Lot fue uno de los patriarcas presentes en el Antiguo Testamento, y una de las figuras centrales vinculadas a las grandes religiones abrahámicas, entre las que se encuentran el Cristianismo, el Islam y el Judaísmo.

Lot aparece mencionado especialmente en el libro del Génesis del Antiguo Testamento, en gran medida en relación con su tío, el profeta Abraham, a quien acompañó en su viaje a Canaán. Durante el largo periplo de Lot junto a su esposa Edith y sus hijas, éstos en un momento se separan de Abraham, estableciéndose en la llanura de Sodoma y Gomorra. A partir de ese momento, la historia de este personaje bíblico estará íntimamente relacionada con el destino de aquellas dos ciudades.

En una guerra de las dos ciudades con los reinos vecinos, Lot y su familia son tomados prisioneros. Abraham se entera de esta situación, organiza un grupo de trescientos dieciocho de sus servidores, y rescata a Lot junto a su familia, llevándolos de vuelta a Sodoma.

Sin embargo, la historia de Lot toma un giro cuando Dios se le aparece y le advierte que Sodoma y Gomorra serán destruidas junto con otras dos ciudades, por causa de sus pecados. Lot intenta en vano convencer a los prometidos de sus hijas que huyan con ellos, pero éstos no le hacen caso.

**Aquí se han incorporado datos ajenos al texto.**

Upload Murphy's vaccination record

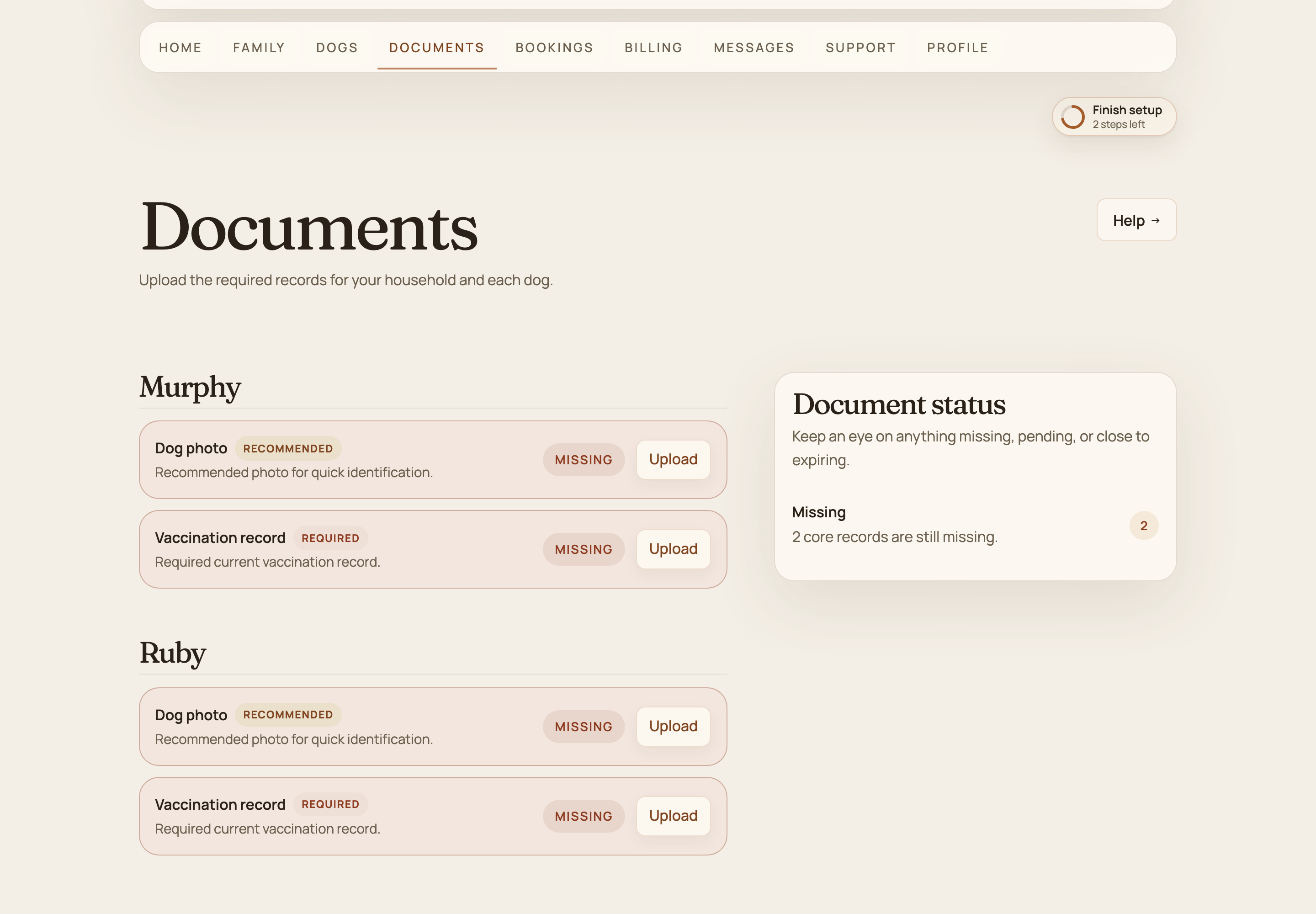[x=673, y=549]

Los ángeles enviados por el Señor finalmente trasladan a la familia completa fuera de la ciudad, advirtiendoles que no deberán mirar atrás mientras la ciudad es destruida.

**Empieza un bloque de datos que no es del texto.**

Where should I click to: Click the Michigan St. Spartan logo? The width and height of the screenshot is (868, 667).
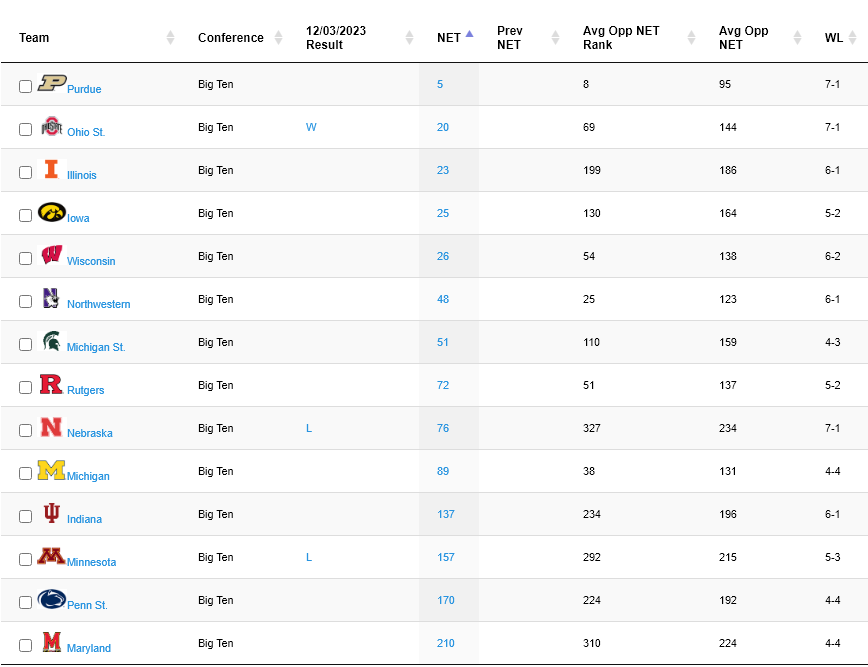[x=51, y=341]
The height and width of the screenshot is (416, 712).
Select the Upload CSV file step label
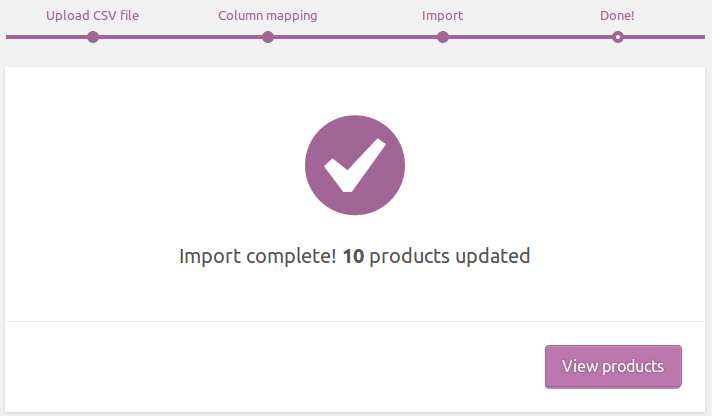click(x=92, y=16)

Edith, la esposa de Lot, finalmente mira hacia atrás y queda convertida en una estatua de sal, mientras que Lot y sus dos hijas escapan hasta llegar a una cueva. En uno de los episodios más discutidos de las historias bíblicas, las hijas de Lot embriagan a su padre para tener relaciones con él y así poder procrear. Los dos hijos producto de estas uniones serán los patriarcas de los moabitas y los amonitas de la tradición bíblica.